Having textual data available for every single object opens up the possibility to search, filter, and group objects. Our users have come to expect this ability on the Web; now give them that same ability in the physical space. Ad hoc grouping means that visitors are no longer restricted to highlights constructed by museum personnel – visitors can, in effect, create their own highlights, based on criteria they set. If a visitor wants to see every object in your collection created in 1892, they can do that. If a visitor wants to see every object in your collection donated by a particular benefactor, they can do that, too. The grouping could be arbitrary, as well – a visitor could construct their own group by hand as a result of performing multiple search or browse operations.

Even this simple step of taking content that already exists and making it available to a handheld device fundamentally transforms the nature of the handheld experience. With the ability to search, group, and filter every object, the device becomes a digital surrogate, an assistant, rather than a tour guide. The device has transformed from merely a content-delivery system to a means of helping to turn a visitor's preferences into action.


To truly translate the Web-like experience of discovery into the physical space, however, the handheld device must provide appropriate wayfinding. If the visitor is able to discover objects potentially of interest, but not successfully locate those objects in the gallery space, the handheld device has failed. Object locations should be explicitly mapped, appropriate travel vectors within the gallery space could be defined, and the devices themselves should be location-aware. Currently, wayfinding, whether via maps or text directions, is a problem that might be best tackled by several museums working together. As mapping technology evolves, lightweight (and yet sophisticated) means of solving this problem may present themselves.

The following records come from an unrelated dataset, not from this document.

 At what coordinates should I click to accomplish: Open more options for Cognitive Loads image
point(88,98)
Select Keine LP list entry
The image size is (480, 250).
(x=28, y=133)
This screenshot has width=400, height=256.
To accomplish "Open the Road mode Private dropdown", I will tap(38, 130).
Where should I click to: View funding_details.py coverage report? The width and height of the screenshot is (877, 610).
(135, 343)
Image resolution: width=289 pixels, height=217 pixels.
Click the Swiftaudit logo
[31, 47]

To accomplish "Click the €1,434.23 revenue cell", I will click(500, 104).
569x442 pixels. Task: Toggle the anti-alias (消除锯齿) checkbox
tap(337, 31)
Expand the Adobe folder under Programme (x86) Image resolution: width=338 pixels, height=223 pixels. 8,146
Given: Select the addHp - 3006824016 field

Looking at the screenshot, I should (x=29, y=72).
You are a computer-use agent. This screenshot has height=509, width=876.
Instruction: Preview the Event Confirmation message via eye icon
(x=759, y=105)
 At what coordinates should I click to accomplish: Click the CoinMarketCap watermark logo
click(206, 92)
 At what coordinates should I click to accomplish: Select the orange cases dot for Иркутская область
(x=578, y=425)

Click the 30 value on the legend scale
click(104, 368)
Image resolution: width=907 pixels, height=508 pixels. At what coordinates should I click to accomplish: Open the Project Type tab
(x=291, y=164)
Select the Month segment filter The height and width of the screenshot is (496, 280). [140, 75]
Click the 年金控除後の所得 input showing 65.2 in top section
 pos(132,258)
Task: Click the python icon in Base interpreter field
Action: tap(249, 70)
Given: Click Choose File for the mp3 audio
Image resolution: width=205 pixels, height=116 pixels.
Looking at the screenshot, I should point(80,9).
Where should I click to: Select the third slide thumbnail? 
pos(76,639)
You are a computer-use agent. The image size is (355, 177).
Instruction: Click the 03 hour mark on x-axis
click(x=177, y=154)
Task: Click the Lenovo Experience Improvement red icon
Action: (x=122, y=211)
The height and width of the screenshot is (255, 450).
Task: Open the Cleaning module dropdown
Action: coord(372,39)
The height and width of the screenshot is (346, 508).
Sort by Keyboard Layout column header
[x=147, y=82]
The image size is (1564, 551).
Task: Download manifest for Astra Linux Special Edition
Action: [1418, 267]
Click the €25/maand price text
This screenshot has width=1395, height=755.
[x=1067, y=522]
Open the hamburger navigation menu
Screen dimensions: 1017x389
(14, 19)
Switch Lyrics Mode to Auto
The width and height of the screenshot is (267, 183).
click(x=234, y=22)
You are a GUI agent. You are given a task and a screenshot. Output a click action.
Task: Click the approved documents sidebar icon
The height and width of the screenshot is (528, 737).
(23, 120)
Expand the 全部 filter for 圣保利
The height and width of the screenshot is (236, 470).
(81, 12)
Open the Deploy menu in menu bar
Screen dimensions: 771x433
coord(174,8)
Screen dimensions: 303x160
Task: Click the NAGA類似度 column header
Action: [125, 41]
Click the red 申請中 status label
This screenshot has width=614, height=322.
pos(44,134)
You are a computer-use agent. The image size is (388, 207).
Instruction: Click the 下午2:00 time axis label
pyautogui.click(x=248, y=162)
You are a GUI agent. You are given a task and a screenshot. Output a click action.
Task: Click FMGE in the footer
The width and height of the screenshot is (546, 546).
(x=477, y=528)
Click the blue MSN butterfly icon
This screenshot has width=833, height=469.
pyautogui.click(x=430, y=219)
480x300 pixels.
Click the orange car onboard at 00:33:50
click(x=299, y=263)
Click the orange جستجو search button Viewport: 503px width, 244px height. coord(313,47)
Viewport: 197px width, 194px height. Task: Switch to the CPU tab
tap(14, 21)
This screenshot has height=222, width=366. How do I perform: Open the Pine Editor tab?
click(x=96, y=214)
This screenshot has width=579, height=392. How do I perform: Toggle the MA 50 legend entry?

Once the visitor has successfully navigated his or her way to an object, it is important to ensure that that object doesn't become a navigational dead end. When a user is viewing an object in the physical space, the device should always suggest additional (possibly related) objects that may be of interest. Doing this means that the end result of a given search is actually the beginning of another potential browsing path. The device must therefore incorporate a recommendation engine. Ideally, this engine would work at the intersection of three vectors: content, location, and preference.

Content recommendations would primarily be based on content contained within a museum's collections management system or in related curatorial scholarship. Content recommendations would involve the clustering together of objects based on similar characteristics. In this scenario, objects could be clustered algorithmically based on co-occurrence of terms/phrases in those objects' collection records, or clustered manually based on objects' inclusion in known groups (such as the Hudson River School, for instance). Potentially, content recommendations could also be made via an Amazon-like "others who viewed this object also viewed" scenario.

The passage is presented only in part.